**Entries from a collection**.

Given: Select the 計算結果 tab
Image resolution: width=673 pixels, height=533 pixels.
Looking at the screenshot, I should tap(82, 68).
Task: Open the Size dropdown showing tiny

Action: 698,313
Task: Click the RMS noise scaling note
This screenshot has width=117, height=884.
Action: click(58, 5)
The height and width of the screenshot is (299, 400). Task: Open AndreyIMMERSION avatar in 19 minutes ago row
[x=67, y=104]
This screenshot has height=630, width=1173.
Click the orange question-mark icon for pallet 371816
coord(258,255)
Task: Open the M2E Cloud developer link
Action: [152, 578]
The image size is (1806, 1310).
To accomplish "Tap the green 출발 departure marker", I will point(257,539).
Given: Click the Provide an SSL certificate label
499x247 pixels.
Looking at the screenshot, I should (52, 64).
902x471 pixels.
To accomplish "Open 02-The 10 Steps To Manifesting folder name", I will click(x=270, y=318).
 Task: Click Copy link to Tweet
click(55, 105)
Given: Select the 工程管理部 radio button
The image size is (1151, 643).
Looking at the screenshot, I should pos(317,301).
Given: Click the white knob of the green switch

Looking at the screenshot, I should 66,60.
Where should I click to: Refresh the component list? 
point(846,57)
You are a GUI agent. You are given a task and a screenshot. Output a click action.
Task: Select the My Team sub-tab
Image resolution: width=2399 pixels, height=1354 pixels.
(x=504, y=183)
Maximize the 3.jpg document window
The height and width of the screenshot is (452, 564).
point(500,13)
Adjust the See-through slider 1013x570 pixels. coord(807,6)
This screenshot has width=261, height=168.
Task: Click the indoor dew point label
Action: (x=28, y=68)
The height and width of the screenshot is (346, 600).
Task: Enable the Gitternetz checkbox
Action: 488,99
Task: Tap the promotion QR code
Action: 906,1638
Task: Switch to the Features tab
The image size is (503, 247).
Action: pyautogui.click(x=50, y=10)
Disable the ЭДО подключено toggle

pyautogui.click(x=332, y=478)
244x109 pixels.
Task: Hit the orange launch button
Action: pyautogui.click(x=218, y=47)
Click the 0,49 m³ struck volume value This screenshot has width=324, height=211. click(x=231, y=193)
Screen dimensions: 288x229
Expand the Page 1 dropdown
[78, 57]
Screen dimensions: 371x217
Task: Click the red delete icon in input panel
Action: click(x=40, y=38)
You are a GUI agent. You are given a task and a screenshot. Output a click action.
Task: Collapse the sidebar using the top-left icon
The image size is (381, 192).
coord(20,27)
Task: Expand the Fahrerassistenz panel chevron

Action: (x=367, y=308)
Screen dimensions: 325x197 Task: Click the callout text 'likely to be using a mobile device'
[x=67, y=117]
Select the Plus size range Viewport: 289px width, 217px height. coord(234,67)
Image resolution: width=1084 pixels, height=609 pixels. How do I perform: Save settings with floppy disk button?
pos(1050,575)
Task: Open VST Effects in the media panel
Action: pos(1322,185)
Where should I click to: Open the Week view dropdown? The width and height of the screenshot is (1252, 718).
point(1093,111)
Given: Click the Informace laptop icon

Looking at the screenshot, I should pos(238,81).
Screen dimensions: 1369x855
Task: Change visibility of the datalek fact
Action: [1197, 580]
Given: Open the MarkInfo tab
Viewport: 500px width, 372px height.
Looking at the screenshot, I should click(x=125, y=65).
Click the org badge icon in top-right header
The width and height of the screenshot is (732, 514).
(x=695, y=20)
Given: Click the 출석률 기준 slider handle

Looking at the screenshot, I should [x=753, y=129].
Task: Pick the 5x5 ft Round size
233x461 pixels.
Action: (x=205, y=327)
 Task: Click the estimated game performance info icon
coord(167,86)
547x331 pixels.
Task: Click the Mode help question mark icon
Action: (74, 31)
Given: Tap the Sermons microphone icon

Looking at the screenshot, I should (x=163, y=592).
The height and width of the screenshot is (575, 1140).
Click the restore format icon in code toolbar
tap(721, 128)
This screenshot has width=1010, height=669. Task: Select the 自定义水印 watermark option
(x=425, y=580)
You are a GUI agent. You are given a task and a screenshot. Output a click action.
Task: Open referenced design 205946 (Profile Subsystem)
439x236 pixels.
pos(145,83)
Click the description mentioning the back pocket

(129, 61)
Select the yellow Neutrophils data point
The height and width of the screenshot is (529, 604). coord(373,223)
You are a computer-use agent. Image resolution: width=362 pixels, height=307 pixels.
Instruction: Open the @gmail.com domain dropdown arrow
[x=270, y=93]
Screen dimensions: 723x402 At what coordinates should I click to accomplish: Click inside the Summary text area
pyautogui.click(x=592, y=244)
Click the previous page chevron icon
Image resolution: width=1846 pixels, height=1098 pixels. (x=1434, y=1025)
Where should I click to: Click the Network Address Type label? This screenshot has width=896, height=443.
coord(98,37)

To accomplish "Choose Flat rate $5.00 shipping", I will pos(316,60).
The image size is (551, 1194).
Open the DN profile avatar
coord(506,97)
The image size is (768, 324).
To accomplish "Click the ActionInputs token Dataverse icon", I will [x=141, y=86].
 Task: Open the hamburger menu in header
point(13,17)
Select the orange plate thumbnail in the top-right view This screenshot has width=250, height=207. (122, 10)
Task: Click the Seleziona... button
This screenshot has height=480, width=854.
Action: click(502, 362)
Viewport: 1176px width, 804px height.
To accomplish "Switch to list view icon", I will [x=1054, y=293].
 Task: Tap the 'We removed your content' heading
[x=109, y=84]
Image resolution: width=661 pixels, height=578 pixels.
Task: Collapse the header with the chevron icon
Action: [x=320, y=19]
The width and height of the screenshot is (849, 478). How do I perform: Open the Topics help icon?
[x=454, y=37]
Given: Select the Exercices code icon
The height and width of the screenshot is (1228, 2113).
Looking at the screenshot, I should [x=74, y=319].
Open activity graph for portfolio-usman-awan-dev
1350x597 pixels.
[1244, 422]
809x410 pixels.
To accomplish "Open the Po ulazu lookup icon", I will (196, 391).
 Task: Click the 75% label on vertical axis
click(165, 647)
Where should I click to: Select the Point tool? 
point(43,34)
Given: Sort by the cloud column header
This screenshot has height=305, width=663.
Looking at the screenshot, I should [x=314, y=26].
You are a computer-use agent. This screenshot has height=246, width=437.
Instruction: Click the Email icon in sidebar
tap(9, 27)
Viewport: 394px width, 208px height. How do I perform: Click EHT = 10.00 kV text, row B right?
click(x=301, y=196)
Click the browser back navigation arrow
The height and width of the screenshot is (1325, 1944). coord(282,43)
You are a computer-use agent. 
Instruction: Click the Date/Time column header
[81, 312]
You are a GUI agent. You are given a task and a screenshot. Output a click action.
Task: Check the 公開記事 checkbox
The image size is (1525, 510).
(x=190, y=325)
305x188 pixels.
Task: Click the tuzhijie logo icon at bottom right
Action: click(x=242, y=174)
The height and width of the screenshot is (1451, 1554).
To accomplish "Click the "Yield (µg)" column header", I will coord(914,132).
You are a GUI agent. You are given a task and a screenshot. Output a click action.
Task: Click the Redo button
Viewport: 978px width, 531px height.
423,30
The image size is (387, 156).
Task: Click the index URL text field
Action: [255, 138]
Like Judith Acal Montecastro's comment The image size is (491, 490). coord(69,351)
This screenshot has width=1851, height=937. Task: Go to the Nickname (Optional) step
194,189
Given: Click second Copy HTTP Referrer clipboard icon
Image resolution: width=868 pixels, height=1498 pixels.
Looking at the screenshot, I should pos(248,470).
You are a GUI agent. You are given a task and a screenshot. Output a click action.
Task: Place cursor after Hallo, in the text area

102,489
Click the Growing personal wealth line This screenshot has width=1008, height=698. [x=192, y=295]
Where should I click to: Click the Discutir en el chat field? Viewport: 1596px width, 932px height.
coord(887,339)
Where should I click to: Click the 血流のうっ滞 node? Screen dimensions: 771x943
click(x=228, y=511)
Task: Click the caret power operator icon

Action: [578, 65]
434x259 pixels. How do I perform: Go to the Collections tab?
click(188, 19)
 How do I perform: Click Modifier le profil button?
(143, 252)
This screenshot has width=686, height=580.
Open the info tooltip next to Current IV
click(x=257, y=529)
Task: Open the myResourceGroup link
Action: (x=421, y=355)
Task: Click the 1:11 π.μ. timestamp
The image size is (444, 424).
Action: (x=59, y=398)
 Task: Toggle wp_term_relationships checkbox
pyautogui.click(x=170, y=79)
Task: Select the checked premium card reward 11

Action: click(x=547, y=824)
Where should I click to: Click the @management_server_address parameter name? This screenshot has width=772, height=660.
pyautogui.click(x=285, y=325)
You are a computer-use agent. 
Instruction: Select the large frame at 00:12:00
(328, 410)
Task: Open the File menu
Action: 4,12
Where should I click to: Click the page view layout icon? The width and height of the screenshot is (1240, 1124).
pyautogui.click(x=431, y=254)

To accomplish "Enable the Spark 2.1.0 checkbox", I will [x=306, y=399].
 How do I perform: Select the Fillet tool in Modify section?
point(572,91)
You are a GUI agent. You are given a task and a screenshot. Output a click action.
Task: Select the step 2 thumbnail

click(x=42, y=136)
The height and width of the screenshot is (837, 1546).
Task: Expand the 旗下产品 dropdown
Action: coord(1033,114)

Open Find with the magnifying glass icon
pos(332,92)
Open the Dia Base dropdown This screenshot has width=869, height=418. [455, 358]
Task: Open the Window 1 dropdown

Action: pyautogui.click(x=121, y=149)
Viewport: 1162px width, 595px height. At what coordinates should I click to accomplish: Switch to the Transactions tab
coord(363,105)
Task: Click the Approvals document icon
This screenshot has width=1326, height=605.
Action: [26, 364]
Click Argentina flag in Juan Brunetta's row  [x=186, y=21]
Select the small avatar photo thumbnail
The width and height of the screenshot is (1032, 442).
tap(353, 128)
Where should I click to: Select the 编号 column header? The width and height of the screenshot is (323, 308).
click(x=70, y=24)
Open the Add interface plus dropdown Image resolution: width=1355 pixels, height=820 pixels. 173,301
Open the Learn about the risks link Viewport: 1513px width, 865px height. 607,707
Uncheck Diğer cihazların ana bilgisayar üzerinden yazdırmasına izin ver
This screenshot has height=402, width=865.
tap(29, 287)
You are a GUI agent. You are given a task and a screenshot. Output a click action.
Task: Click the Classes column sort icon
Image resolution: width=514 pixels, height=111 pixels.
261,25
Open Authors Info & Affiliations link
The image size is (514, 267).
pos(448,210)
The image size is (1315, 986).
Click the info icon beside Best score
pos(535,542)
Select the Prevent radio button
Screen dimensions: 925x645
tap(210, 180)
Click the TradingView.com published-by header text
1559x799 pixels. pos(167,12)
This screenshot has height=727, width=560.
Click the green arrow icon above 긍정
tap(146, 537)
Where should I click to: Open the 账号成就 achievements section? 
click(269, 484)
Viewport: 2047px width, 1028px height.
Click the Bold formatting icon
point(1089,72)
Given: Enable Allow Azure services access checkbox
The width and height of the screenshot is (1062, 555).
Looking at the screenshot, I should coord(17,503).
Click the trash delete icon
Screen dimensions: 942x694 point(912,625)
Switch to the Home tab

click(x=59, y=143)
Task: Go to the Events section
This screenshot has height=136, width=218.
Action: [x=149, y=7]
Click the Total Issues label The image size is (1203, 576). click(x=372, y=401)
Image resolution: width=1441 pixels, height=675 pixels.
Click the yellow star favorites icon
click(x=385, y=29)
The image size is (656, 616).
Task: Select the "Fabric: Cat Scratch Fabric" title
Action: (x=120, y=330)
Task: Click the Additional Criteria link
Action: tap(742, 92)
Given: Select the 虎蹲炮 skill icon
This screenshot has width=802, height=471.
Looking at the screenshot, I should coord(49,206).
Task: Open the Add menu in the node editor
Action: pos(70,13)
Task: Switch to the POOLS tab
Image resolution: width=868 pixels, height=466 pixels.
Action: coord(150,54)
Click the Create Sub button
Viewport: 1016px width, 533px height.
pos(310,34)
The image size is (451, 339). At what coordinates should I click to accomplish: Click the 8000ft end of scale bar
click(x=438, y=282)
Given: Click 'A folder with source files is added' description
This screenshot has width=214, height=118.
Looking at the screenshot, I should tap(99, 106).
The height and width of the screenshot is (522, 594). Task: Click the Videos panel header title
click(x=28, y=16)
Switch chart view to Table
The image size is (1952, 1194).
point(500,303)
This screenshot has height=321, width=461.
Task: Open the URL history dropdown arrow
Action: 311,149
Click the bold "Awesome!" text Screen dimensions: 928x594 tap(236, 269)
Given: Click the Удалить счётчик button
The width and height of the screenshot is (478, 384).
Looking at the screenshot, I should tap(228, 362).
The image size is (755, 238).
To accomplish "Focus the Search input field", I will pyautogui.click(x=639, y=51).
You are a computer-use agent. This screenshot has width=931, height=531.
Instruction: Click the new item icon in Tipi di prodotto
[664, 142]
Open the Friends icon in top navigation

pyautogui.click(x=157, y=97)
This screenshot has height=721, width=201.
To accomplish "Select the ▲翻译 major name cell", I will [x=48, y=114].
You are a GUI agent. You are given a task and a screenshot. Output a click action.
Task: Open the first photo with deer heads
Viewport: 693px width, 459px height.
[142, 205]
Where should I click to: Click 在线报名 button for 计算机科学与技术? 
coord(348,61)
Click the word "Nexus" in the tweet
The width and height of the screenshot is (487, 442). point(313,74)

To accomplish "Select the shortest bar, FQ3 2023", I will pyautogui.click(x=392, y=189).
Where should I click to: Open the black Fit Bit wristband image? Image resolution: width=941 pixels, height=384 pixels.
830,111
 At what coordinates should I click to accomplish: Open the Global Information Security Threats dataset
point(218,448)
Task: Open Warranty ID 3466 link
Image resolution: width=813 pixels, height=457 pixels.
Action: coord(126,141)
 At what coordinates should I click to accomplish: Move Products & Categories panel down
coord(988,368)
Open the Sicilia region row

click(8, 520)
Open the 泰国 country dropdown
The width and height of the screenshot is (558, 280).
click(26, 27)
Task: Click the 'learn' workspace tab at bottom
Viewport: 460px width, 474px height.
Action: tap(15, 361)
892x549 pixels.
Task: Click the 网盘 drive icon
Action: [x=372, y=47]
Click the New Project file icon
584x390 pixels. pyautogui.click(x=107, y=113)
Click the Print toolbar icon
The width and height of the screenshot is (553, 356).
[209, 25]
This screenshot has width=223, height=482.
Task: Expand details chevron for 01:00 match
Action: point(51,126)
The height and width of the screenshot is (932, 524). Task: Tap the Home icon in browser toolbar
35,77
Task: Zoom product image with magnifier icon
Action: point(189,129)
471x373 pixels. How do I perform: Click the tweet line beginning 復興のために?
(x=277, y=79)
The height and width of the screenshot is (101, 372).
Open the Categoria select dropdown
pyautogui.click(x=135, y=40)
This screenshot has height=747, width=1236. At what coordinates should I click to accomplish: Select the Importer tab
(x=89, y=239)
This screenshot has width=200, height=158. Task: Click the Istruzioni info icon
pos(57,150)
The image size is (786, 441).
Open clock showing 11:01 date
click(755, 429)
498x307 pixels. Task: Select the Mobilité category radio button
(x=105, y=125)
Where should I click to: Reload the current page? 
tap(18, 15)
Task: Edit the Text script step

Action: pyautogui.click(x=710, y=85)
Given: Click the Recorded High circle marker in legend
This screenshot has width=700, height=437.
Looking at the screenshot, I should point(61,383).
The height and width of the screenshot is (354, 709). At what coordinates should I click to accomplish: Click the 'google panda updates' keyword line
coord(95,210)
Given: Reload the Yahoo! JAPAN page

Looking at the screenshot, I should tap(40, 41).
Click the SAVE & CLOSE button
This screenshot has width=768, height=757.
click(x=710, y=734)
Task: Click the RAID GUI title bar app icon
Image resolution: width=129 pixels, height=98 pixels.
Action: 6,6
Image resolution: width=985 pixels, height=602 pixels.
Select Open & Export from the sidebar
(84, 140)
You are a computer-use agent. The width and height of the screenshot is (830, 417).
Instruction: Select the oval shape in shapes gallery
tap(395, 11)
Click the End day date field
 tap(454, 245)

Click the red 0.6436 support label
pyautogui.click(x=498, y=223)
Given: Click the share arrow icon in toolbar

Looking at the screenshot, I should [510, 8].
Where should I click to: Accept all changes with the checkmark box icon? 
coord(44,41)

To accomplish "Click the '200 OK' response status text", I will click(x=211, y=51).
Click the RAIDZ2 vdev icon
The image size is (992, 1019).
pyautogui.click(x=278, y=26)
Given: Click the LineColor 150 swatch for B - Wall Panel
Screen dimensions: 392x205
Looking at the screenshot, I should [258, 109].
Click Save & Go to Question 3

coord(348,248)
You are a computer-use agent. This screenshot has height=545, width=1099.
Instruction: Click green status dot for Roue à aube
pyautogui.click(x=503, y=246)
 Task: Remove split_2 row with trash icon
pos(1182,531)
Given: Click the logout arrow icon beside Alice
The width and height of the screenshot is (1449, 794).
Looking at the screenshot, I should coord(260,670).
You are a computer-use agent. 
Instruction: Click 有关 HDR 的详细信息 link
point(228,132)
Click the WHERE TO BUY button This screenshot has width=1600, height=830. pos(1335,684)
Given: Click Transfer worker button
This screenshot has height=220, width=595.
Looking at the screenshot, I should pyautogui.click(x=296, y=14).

**Problem to work on**.
Copy out the stretch of rows from the line containing "Task: Toggle wp_term_relationships checkbox" through the line containing "will [x=306, y=399].", character for character.

**Output**.
 Task: Toggle wp_term_relationships checkbox
pyautogui.click(x=170, y=79)
Task: Select the checked premium card reward 11

Action: click(x=547, y=824)
Where should I click to: Click the @management_server_address parameter name? This screenshot has width=772, height=660.
pyautogui.click(x=285, y=325)
You are a computer-use agent. 
Instruction: Select the large frame at 00:12:00
(328, 410)
Task: Open the File menu
Action: 4,12
Where should I click to: Click the page view layout icon? The width and height of the screenshot is (1240, 1124).
pyautogui.click(x=431, y=254)

To accomplish "Enable the Spark 2.1.0 checkbox", I will [x=306, y=399].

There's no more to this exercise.